WARTABANJAR.COM, BANJARMASIN-Angka kasus penularan virus COVID-19 di Kalimantan Selatan akhir-akhir ini menurun.

Meski demikian, Penjabat Gubernur Kalimantan Selatan, Safrizal mengingatkan masyarakat agar tidak terkecoh angka kasus COVID-19 yang cenderung turun tersebut.

Dia mengatakan dari angka memang melandai atau menurun, namun bukan berarti penularan tak terjadi lagi.

"Tetap waspada karena pandemi masih terus mengancam jika kita lengah dan mengabaikan protokol kesehatan," katanya di Banjarmasin, Selasa (22/6/2021).

Kewaspadaan dari seluruh masyarakat pun dituntut lebih tinggi lagi mengingat adanya penyebaran COVID-19 varian delta yang saat ini mewabah di Pulau Jawa.

Menurutnya, wilayah Kalsel sangatlah terbuka seperti penerbangan dari rute sejumlah bandara di Pulau Jawa ke Bandara Internasional Syamsudin Noor Banjarmasin dan sebaliknya.

Penerapan protokol kesehatan harus lebih diperketat melalui penerapan Pemberlakuan Pembatasan Kegiatan Masyarakat skala Mikro (PPKM Mikro) yang implementatif dengan monitoring dan pengawasan ketat.

Diaa sudah meminta bupati dan walikota agar kampanye prokes terus digelorakan.

Begitu juga penegakan aturan PPKM Mikro harus dipastikan berjalan maksimal dan dipatuhi masyarakat.

Di sisi lain, dia juga menginstruksikan agar 13 wilayah di Kalsel dapat meningkatkan testing COVID-19 serta percepatan vaksinasi bagi seluruh sasaran yang ditargetkan agar kekebalan komunal dapat terwujud.

"Ayo bagi masyarakat yang belum divaksin silahkan datang ke lokasi digelarnya vaksinasi.

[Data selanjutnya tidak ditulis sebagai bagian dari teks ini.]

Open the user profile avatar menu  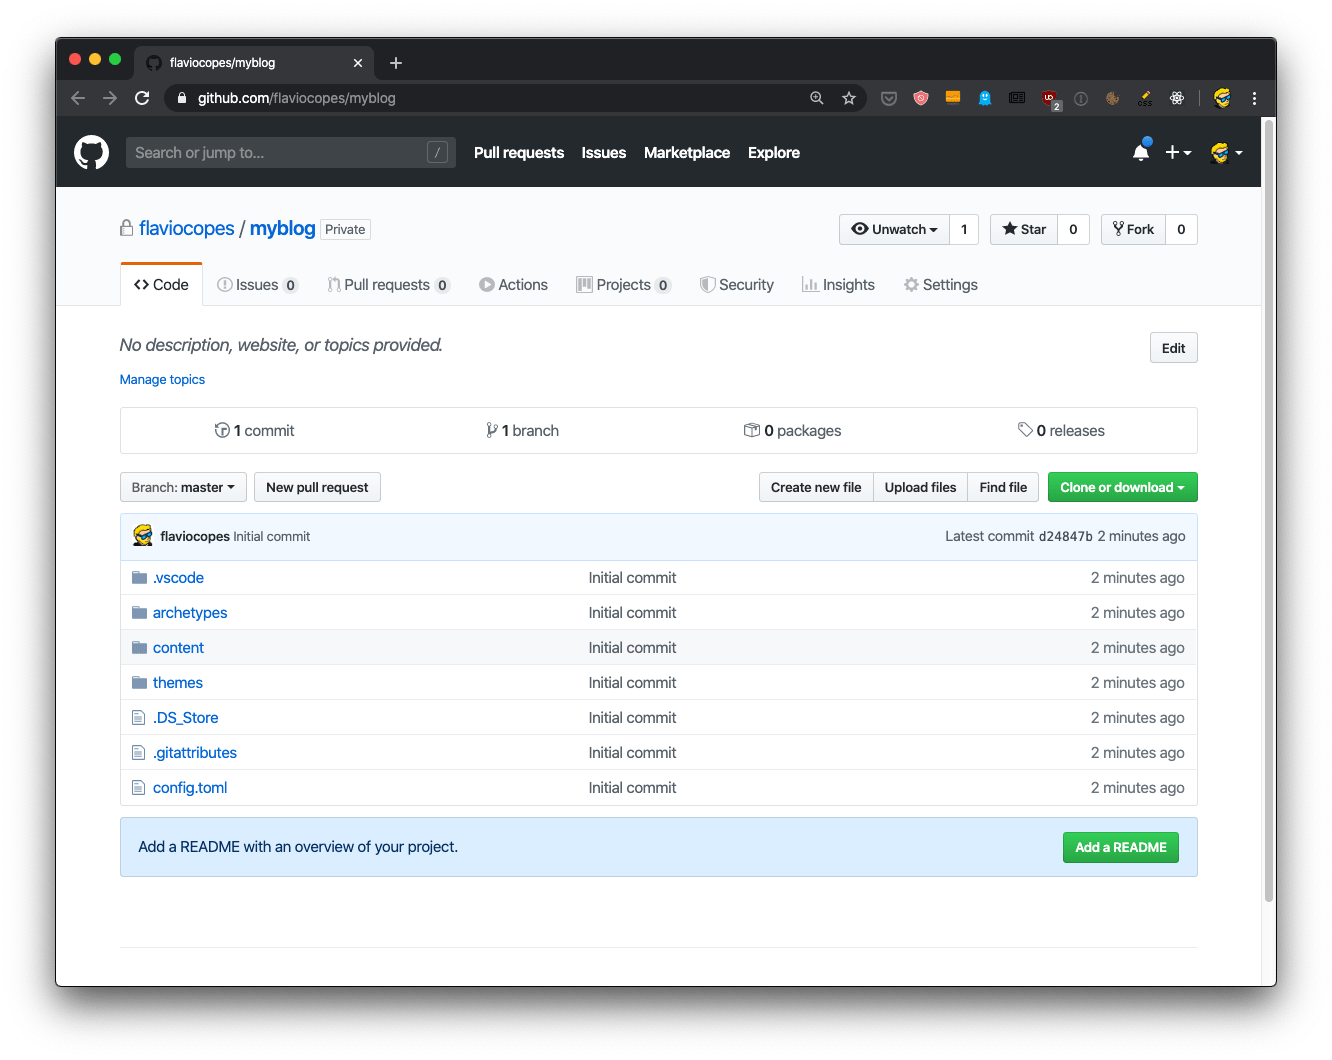point(1226,153)
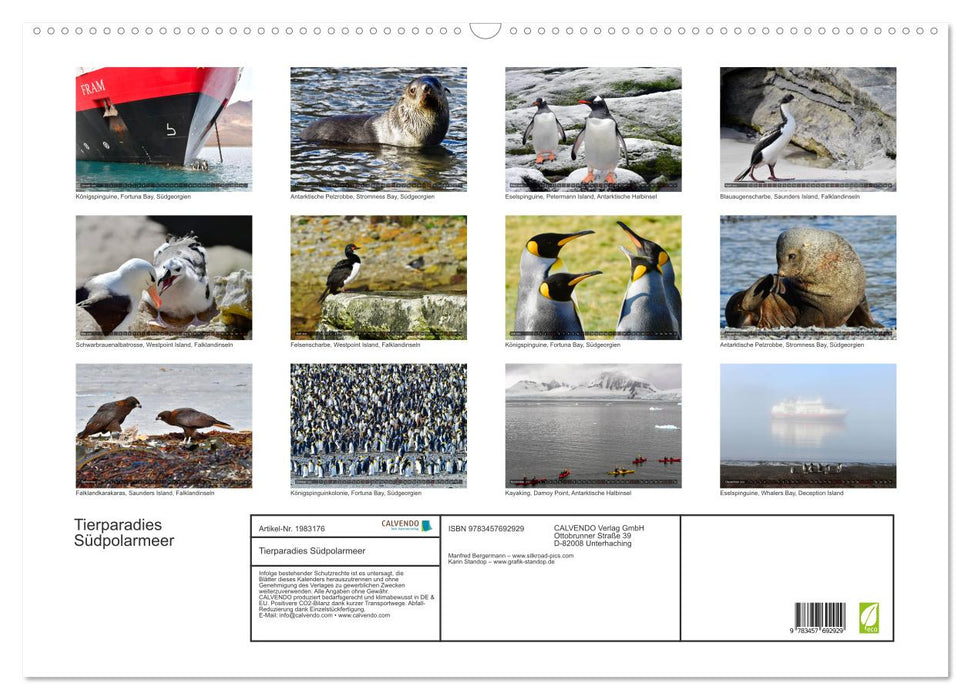
Task: Select the rock shag on boulder photo
Action: 378,277
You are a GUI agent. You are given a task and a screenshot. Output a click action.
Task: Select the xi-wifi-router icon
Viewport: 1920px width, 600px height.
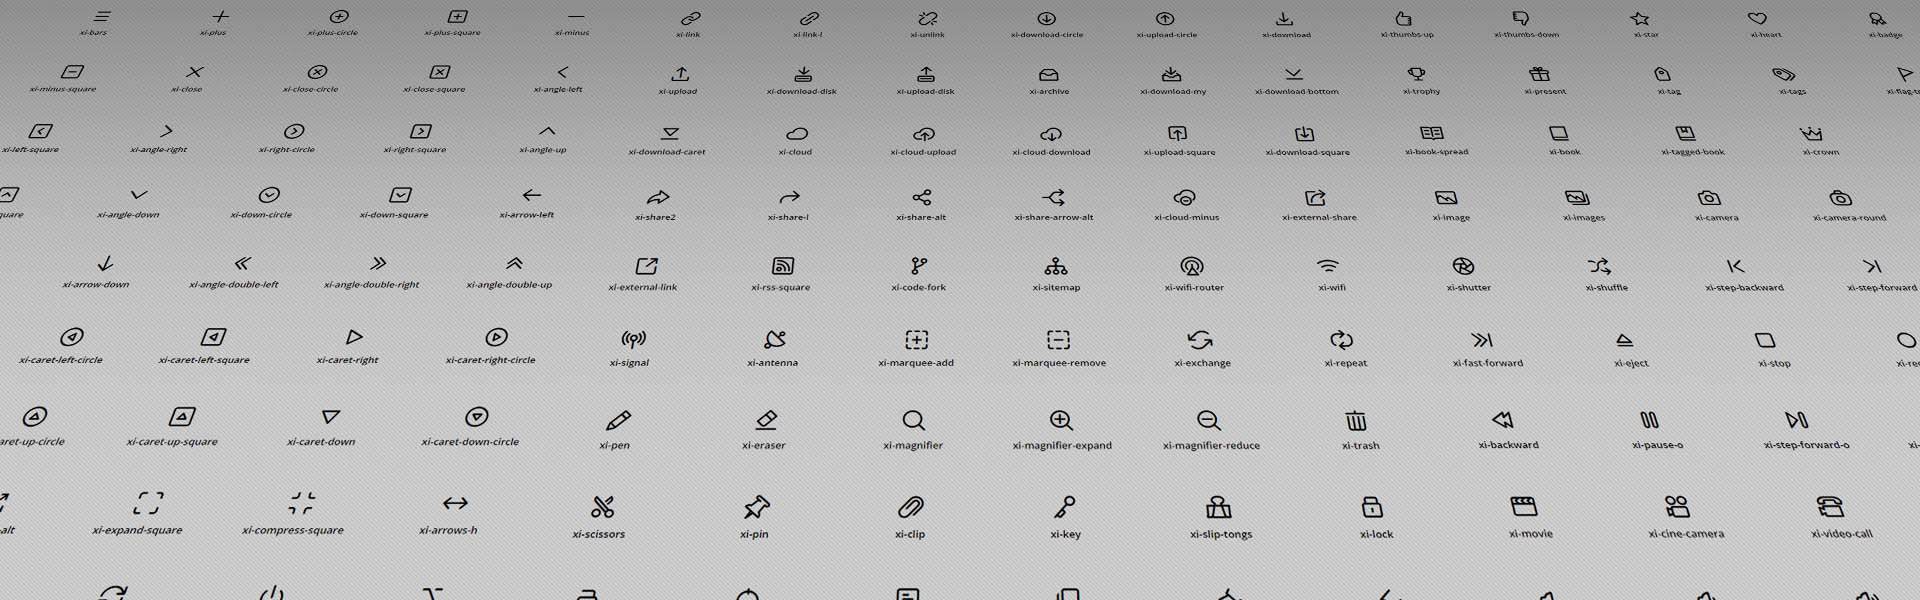(x=1191, y=266)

Hampir setiap hari sekarang diadakan pemberian vaksin COVID-19," tandasnya.

Disinggung tentang kebijakan penguncian wilayah alias lockdown, menurutnya belum diberlakukan lantaran tidak ada zona merah.

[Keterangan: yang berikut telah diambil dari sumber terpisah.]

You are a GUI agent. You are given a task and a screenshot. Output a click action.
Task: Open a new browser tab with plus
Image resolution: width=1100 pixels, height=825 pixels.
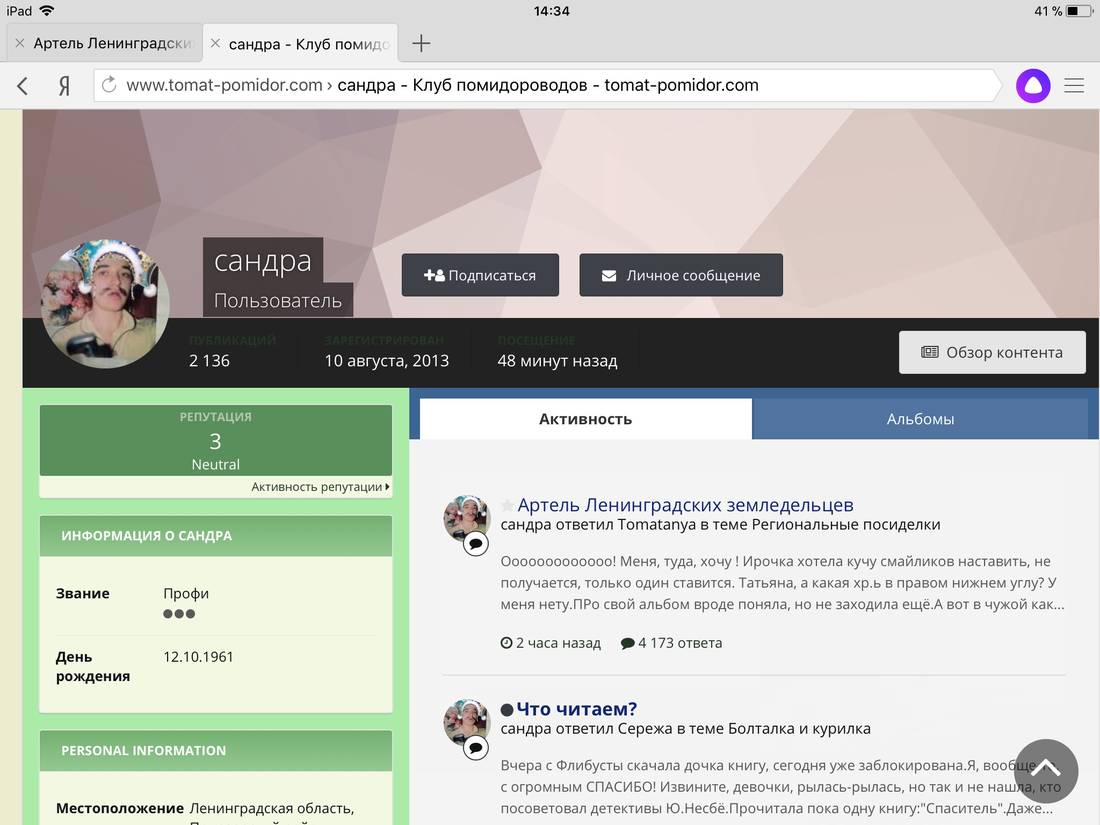coord(421,43)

Meski begitu, jika ternyata ada peningkatan kasus COVID-19 secara signifikan pada satu lokasi misal kelurahan atau kecamatan, maka langkah karantina wilayah secara terbatas bakal diambil dan paket bantuan sosial pun disiapkan.

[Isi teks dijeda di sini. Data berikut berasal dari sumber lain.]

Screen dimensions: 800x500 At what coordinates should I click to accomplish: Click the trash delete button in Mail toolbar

Berdasarkan data terbaru kasus COVID-19 di Kalimantan Selatan yang dipublikasikan Dinas Kesehatan setempat pertanggal 21 Juni 2021,total sudah ada 35.570 orang positif terpapar COVID-19, terdiri dari 625 pasien masih dalam perawatan, 33.892 pasien sembuh dan 1.053 meninggal dunia.